The real thing dyed in a lie - Tatiana Salarasa.
Di pusat perbelanjaan yang jaraknya hanya 5 km dari SMA Merah Putih, terlihat Tiana berjalan dengan laki-laki dewasa yang mungkin seusia ayahnya. Gadis itu membawa beberapa tas belanja di kedua tangan, tampaknya dia sedang menghabiskan waktu dengan berjalan-jalan di hari libur ini.
"Nggak usah deh, Om.
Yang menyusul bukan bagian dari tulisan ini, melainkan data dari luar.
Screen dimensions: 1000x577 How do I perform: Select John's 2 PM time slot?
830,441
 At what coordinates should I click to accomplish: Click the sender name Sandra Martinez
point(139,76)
Ini udah banyak banget belanjaannya." Tiana menolak halus ketika ditawari barang apa lagi yang ingin dibelinya. "Tangan Tiana aja udah sampe penuh gini," katanya mengangkat kedua tangan yang memang sudah tidak mampu membawa belanjaan lagi.
"Yakin nggak ada lagi yang mau dibeli?" tanya laki-laki itu. "Jarang-jarang loh kita pergi keluar begini." Karena intensitas pertemuan yang jarang, laki-laki itu merasa perlu memenuhi keperluan Tiana selagi mereka ada waktu untuk jalan bersama.
"Ini udah lebih dari cukup kok, Om," balas Tiana meyakinkan. Sebenarnya, dia sendiri sudah sangat lelah berkeliling dan ingin segera pulang. "Kalau ditambah lagi, yang ada nanti tangan Tiana makin panjang karena kebanyakan bawaan."
Lelucon ringan yang Tiana lontarkan membuat laki-laki di depannya tertawa kecil.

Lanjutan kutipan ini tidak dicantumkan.